Extract to read:
I am convinced most people around the world in all their variety have flawed attitudes about the current viral epidemic, that is, that our attitudes have an incompletion and insufficiency.
I hope to prove and show that the people should not be complacent and this should be a time not merely to don an added cloak, an added badge of accommodation (the similitude I am trying to express of the insufficient attitudes) while remaining as they were before, remaining unchanged. Rather, I hope people of all varieties can be moved to think and feel deeply in heart and mind and emotions. Effort should be made, whilst being patient, restrained and fair, to understand the current events and contexts in crucial and paramount terms.
A discussion of current events in terms of Monotheistic theology, nontheistic Eastern religion, and the superficially non-monotheistic traditions of the West, should not be dismissed. They may all contain aspects of understanding which should be utilized.
The virus and its discussion should not be merely conflated with and devolve into the same flawed old modes, for example, of 1. hyperpartisanship (which these past years, evidence would support, being largely devoid of substance) or of 2. political correctness and middle class bourgeois modes (which, historical evidence would show, has also exhibited problematic characteristics, over the last one hundred and fifty years in, at a minimum, the Western World).
A lot of the "scientific" and "epidemiological" knee jerk reactions to any suggestion of politics and religion, are in fact, themselves reactionary defensive behavior (not entirely unjustified, when those suggestions are themselves unthinking, foregone and rote) and insubstantial.
The virus indeed should make mankind and the many nations reflect upon their moral,
social, ecological, environmental, technological organization and manners. Patience, restraint and fairness is needed because, for the most part, people at wide are, functionally, always operating under limits of some kind. Life is like this and we have to take inspiration from the Polynesians and their navigation, that is, to navigate under imperfect circumstances, to seek after knowledge and solutions even when we are operating under uncertainty and in the unknown.

Task description: Carry on the essay above about attitudes toward the viral epidemic, picking up after its last sentence.

(Stored items)
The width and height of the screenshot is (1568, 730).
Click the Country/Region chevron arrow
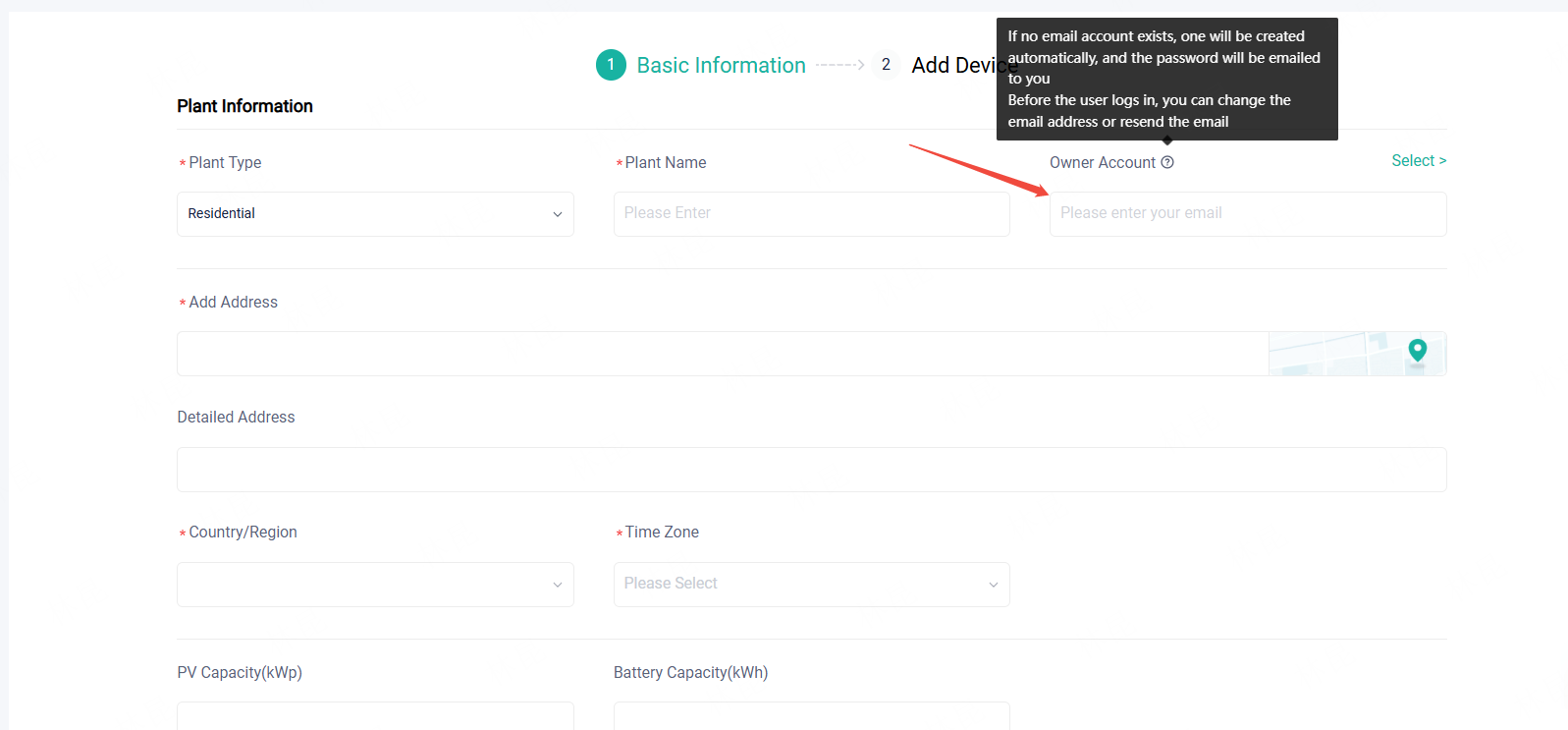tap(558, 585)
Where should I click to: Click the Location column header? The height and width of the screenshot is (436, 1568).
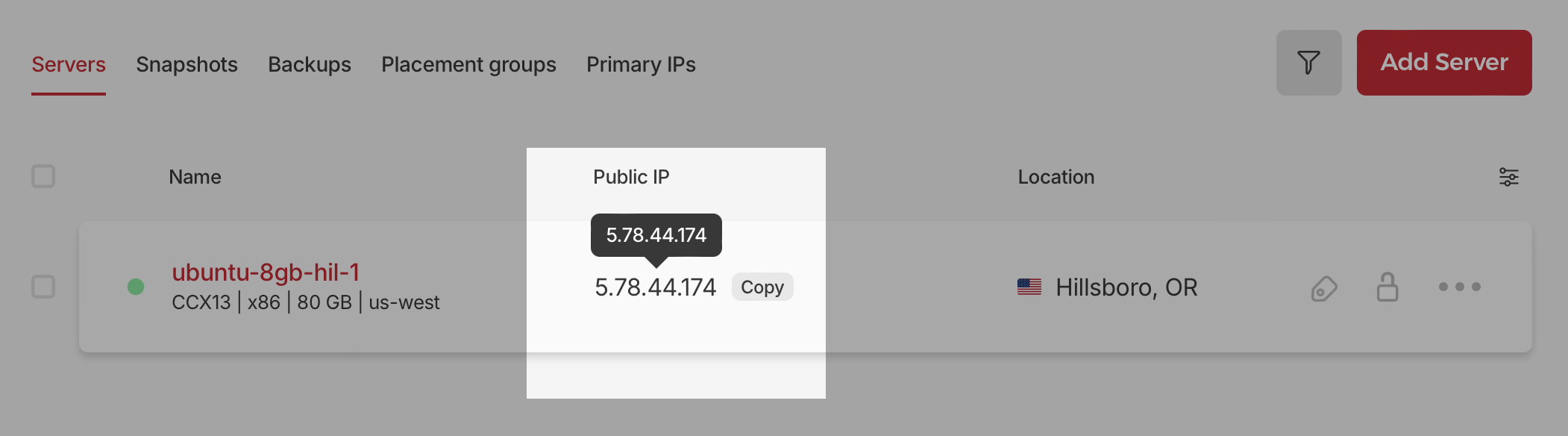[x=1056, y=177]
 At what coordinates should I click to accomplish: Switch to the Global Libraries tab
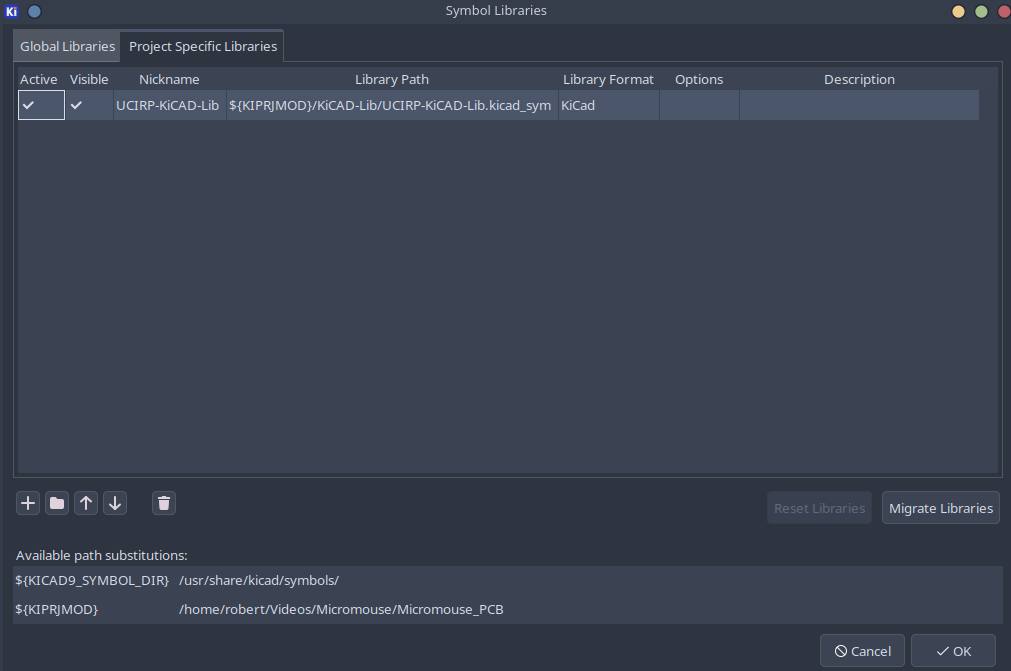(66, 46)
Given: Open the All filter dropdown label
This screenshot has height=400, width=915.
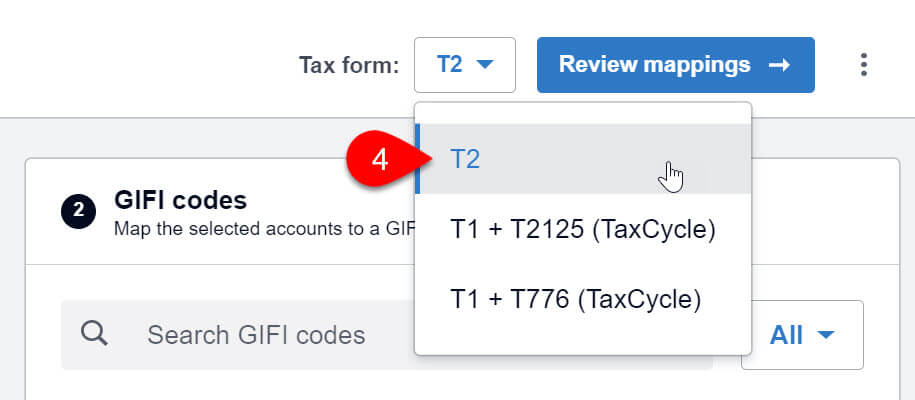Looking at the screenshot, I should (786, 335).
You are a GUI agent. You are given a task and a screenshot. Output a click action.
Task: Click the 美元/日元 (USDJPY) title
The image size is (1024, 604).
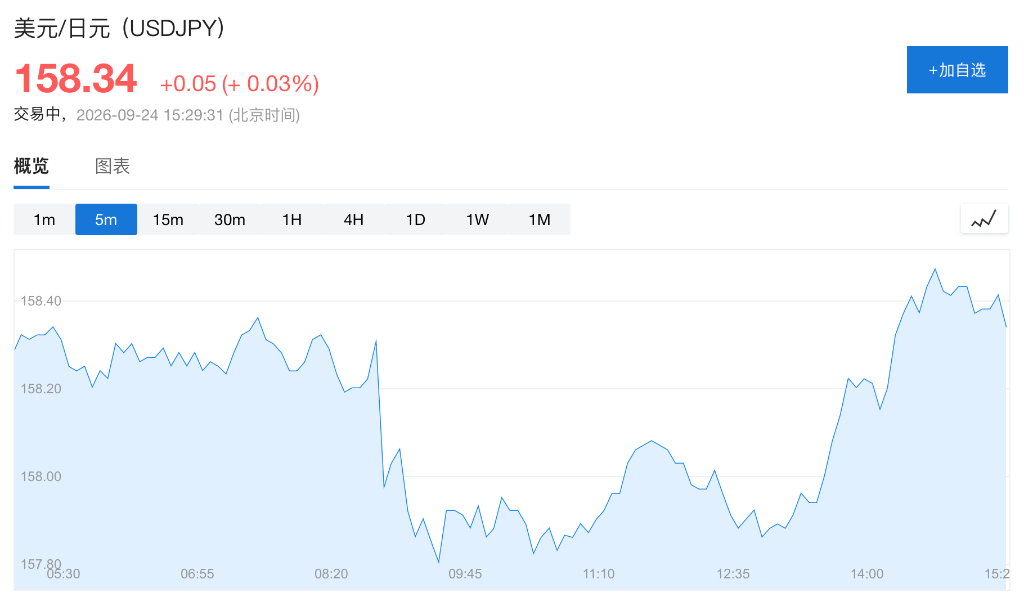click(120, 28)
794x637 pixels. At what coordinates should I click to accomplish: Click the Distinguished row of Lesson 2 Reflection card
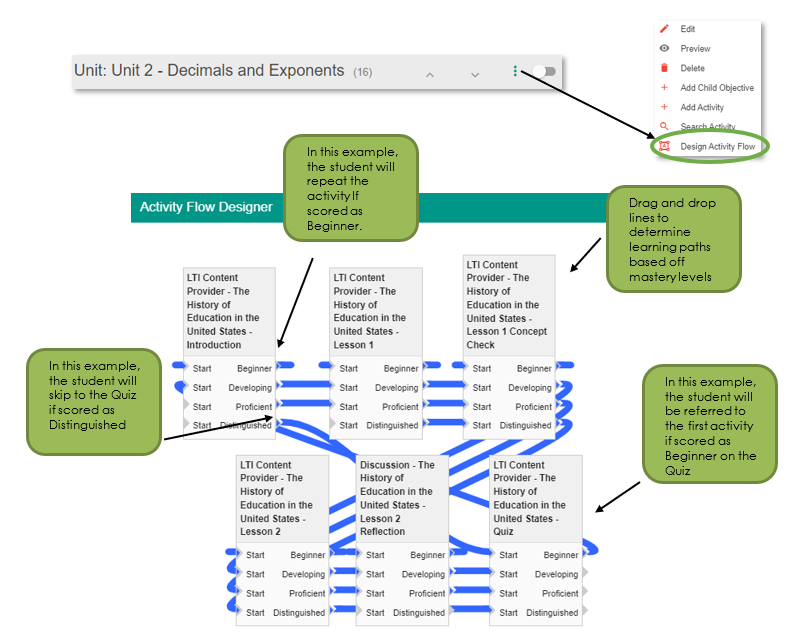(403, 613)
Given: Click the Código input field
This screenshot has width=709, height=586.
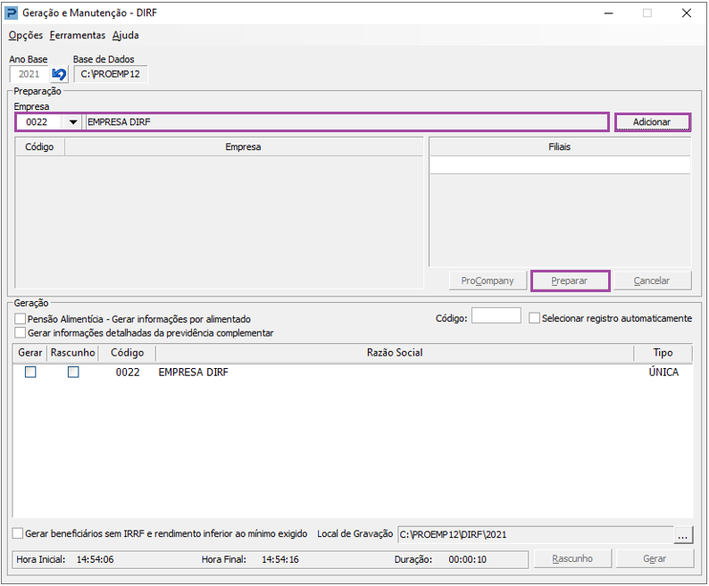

Result of this task:
If the virus is man-made and part of international politics, it has occurred in the arena of the always present arms race and strategic dynamics of the many nations who possess many armaments. Thus, the age old question of War returns, and with it, all the other questions, of ideology, morals, human nature, societal structure, disease and epidemiology, etc.
If the virus is from nature, we have to understand that man is an active variable in the outcomes of the environment. To the extent that mankind is both an active variable and not an active variable, these both are relevant. They both should be relevant and urge us on to greater contemplation of nature alone and man and civilization within nature.
If the virus is of divine origin, we still have to contemplate all these aforementioned questions as variables within our theological calculations and reflections. The monotheistic religions feature strongly the variable of mankind's free will and how mankind uses their reflective capacities and their capacities, i.e. all the aforementioned matters, in the world.
Socrates (or Plato, depending on what your interpretation of authorship is) said, in Plato's Republic, that philosophy should be practiced by the best of the best. It had/has gotten a bad reputation precisely because chumps practice it and that society/societies don't take it seriously and give it enough support and endorsement.
For all the times philosophy has been discredited, say, through some of Aristotle's
erraneous scientific theories, the older Greek philosophers got many of those aspects correct (as did philosophers of other nations!), and, in hindsight, all the so-called hard sciences and some of the auxiliary sciences have themselves, in fact, made grievous errors in their histories, with some of the most harrowing being of very recent times.
Mankind should make progress in understanding the intertwined relationship between
the races and the languages and the nations and the architectural geometric nature
of their composition and inter-composition. This expresses my meaning, when the Inspired
Word came to them, "Let no nation on earth think it above the others."
The technology, forums, affluence, freedom and amity among people, enjoyed in this era, is a great blessing and opportunity. We should not let the opportunity pass to facilitate sincere dialogue among interdependents and equals. This communication and debate is important to our civilizations and its fruits and activities must transcend petty agendas.